Mr. Podesta wrote: “High importance. I met with Jim and Mike in Denver. They are both old friends of the Clintons and have lots of experience. Mike hosted our Boulder Road Show event. They are reliving the 08 caucuses where they believe the Obama forces flooded the caucuses with ineligible voters. They want to organize lawyers for caucus protection, election protection and to raise hard $.”
7. Clinton’s staffers wished the San Bernardino jihadis were white
In December 2015, after Sayed Farouk and his wife terrorized a San Bernardino, California office building, Mr. Podesta immediately worried about the couple’s Islamic sounding name.
“Better if a guy named Sayeed Farouk was reporting that a guy named Christopher Hayes was the shooter,” Mr. Podesta lamented.
8. Lawyers complain of “twisted truth” when it comes to Mrs. Clinton’s emails
Erika Rottenberg, a lawyer with ties to the Clinton campaign, passed several questions to Mrs. Clinton’s top staff expressing concern about how they were handling the email scandal.

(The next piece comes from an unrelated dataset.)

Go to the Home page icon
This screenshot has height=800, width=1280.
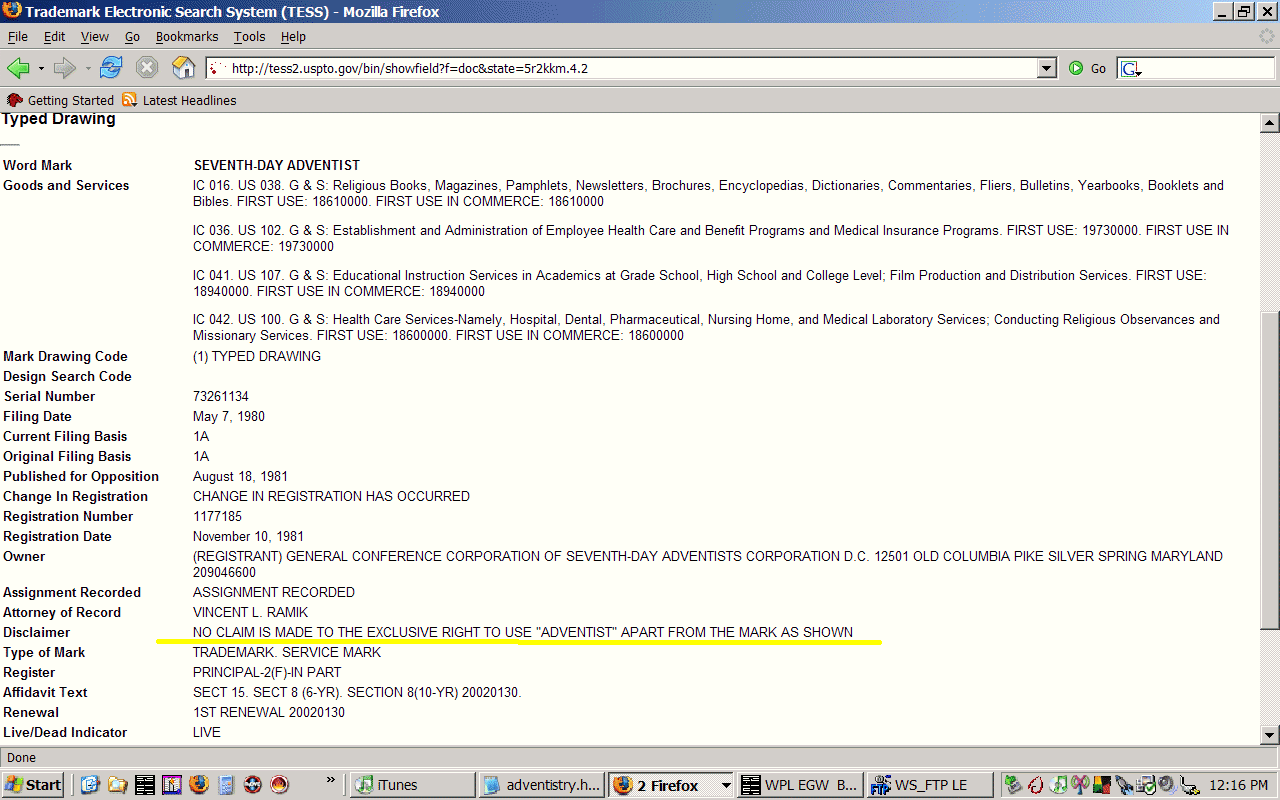183,68
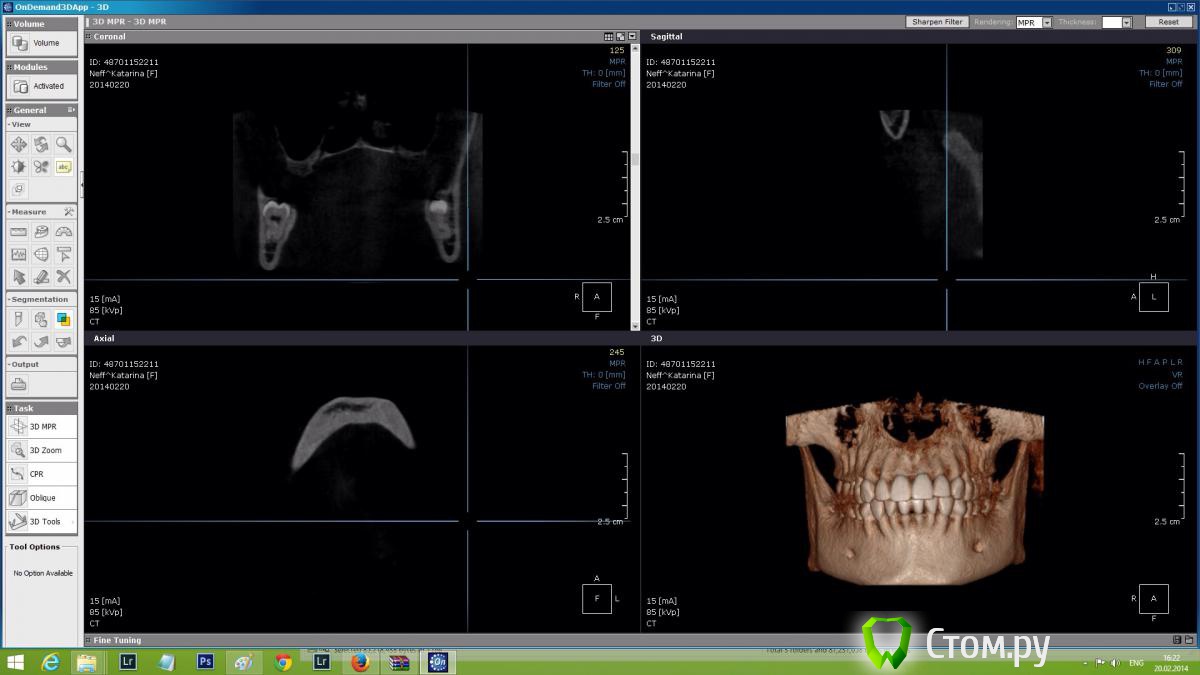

“I know when I talk to my friends who are attorneys we are all struggling with what happened to the emails and aren’t satisfied with answers to date,” read one of the questions sent to Stephanie Hannon, chief technical officer of the Clinton campaign, and senior campaign policy adviser Ann O’Leary. “While we all know of the occasional use of personal email addresses for business, none of my friends circle can understand how it was viewed as ok/secure/appropriate to use a private server for secure documents AND why further Hillary took it upon herself to review them and delete documents without providing anyone outside her circle a chance to weigh in. It smacks of acting above the law and it smacks of the type of thing I’ve either gotten discovery sanctions for, fired people for, etc.”